Exercise inputs »
-- Opening Marker --
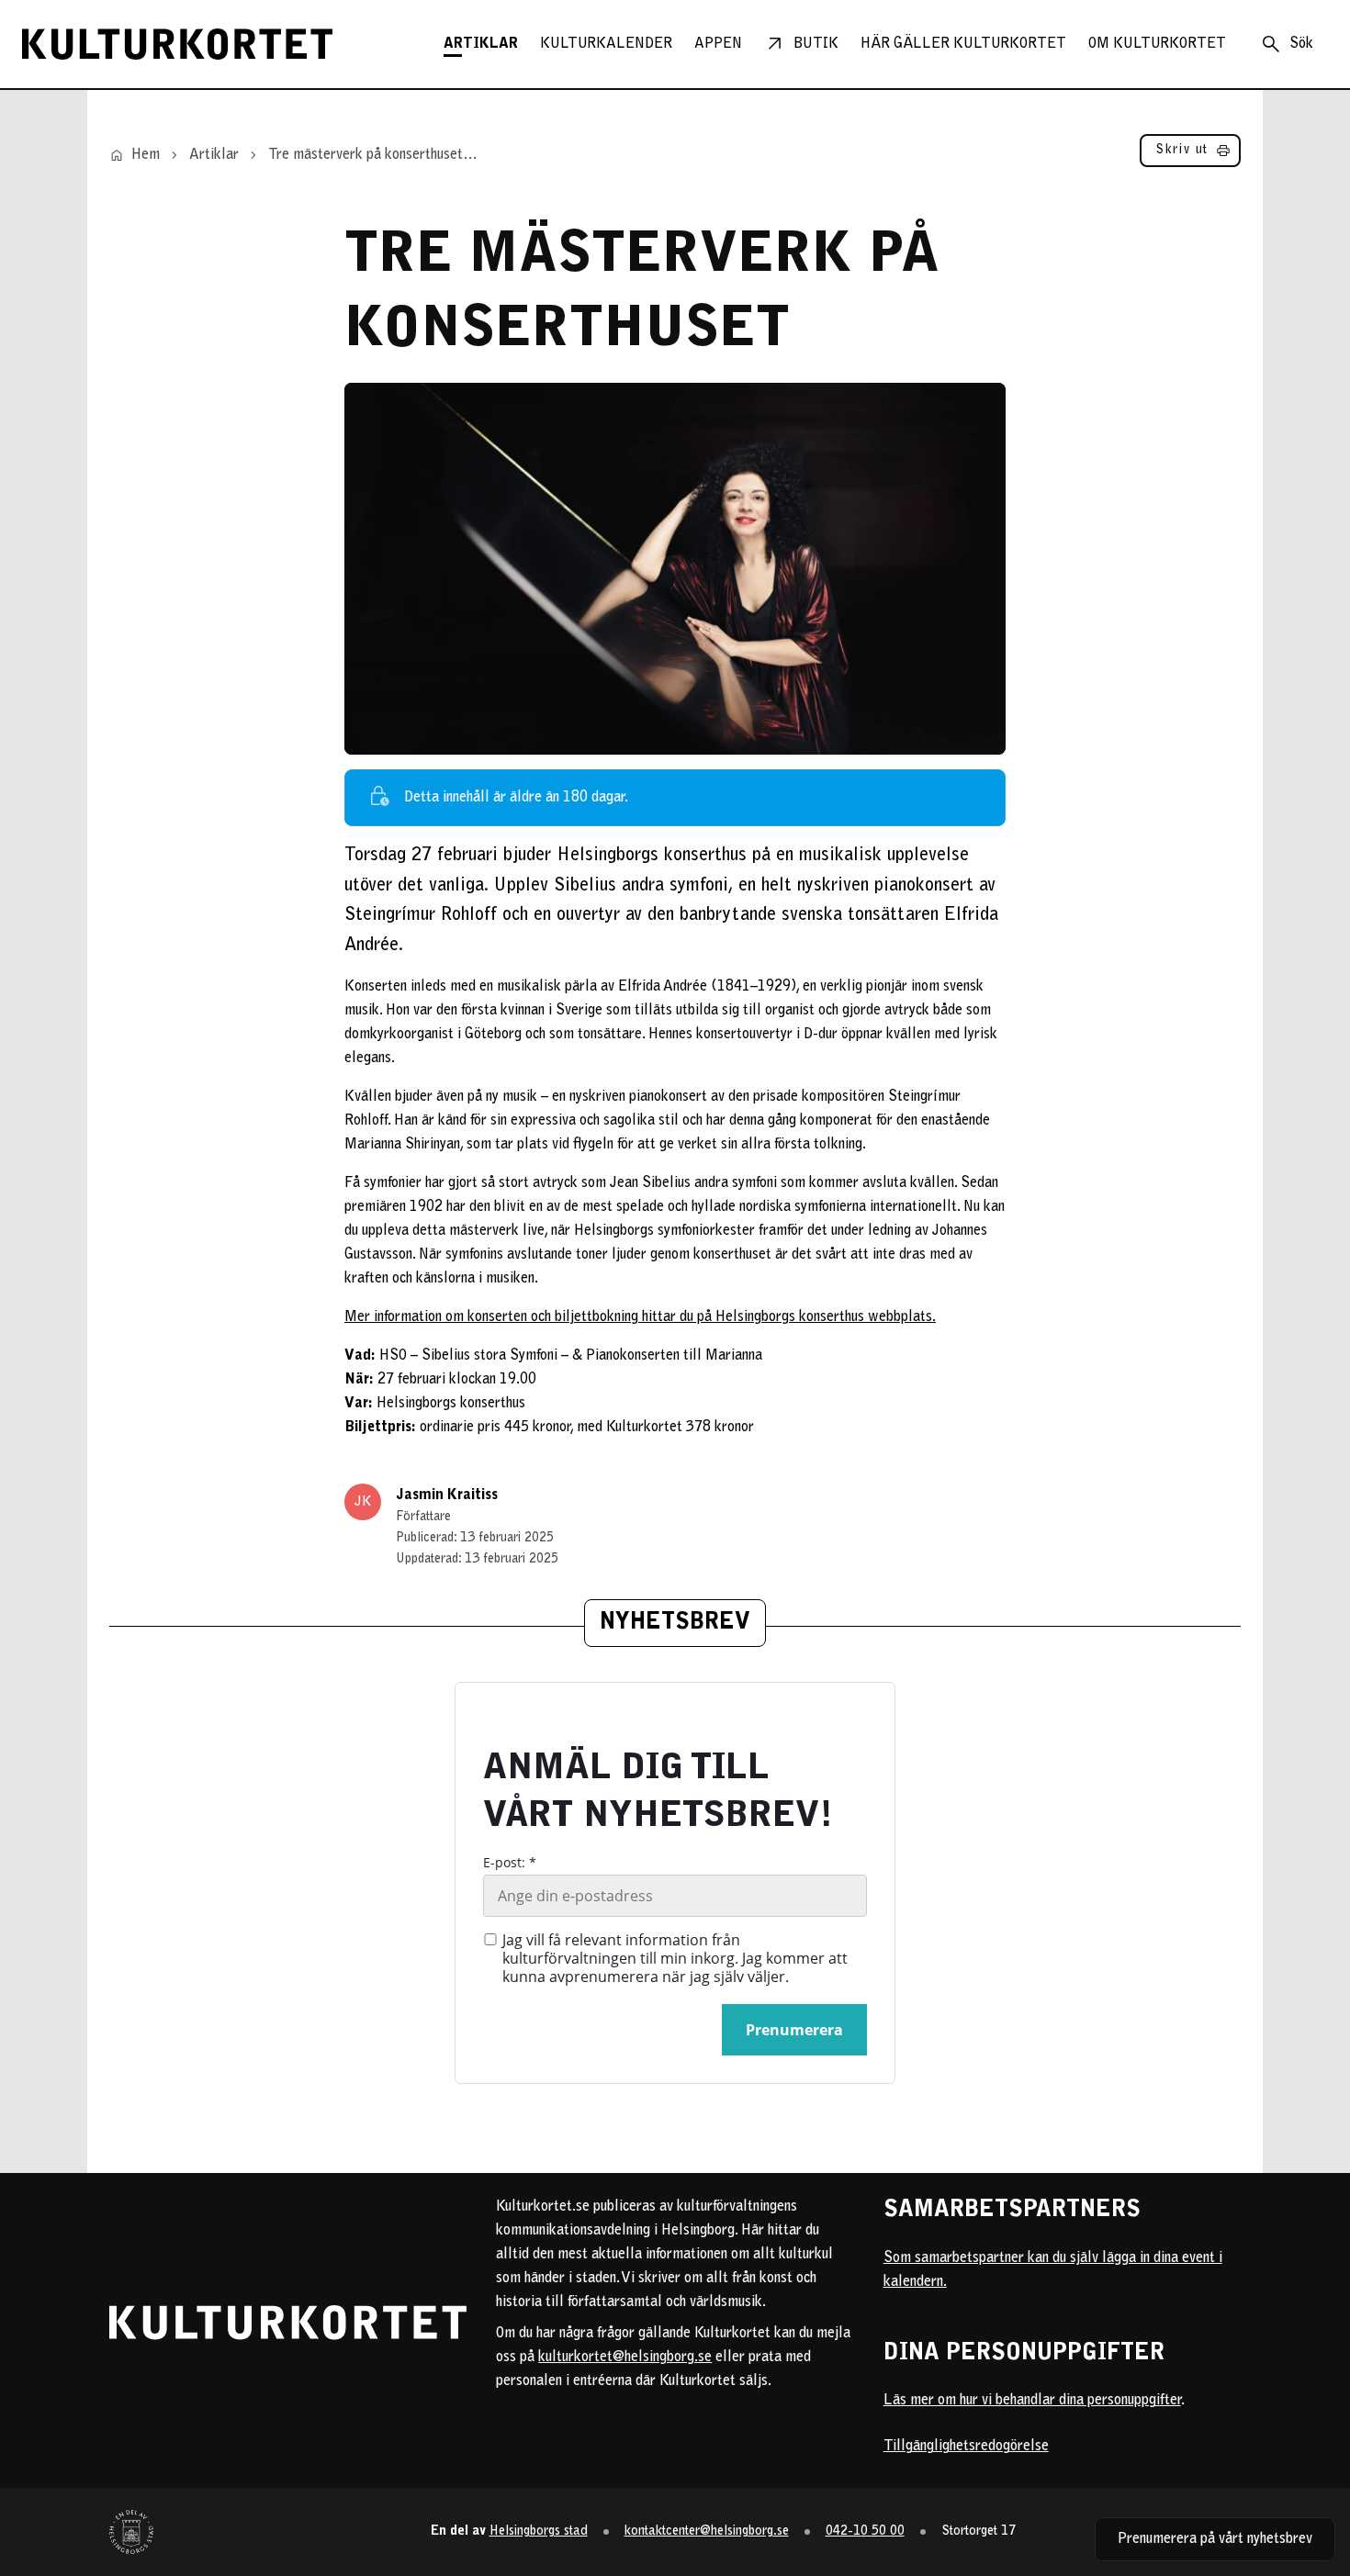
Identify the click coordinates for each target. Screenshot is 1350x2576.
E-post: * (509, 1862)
-- Closing Marker --
-- Opening Marker --
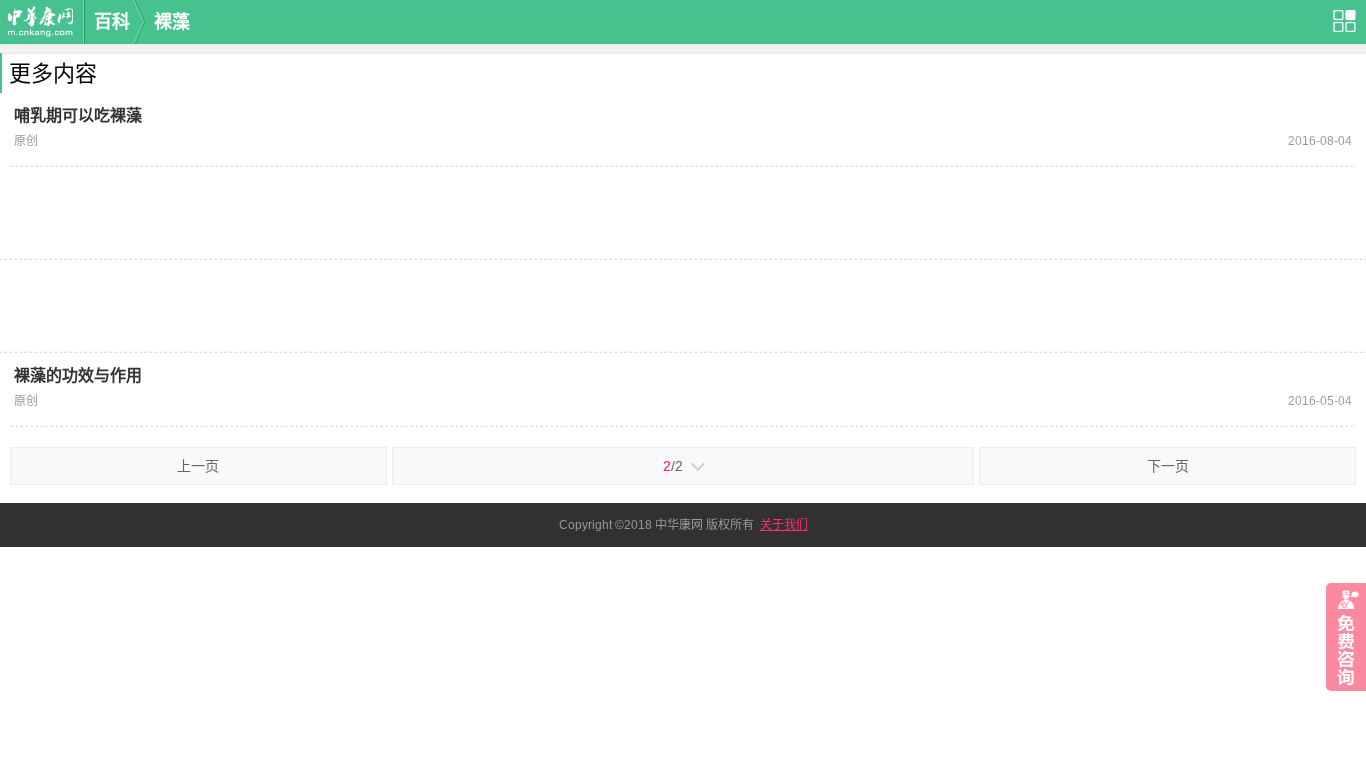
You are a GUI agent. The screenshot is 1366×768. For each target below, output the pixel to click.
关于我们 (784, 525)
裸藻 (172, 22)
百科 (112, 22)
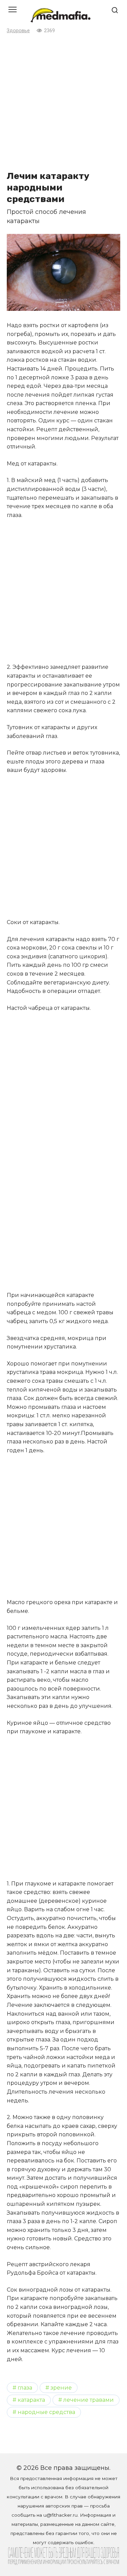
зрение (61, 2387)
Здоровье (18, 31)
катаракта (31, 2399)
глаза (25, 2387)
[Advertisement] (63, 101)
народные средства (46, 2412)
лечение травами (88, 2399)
-- Closing Marker --
What you have to do » Using the entries above, give back exactly the line containing "Identify the click", the line containing "E-post: * (509, 1862)", and every line between them, and nothing else.

Response »
Identify the click coordinates for each target. Screenshot is 1350x2576.
E-post: * (509, 1862)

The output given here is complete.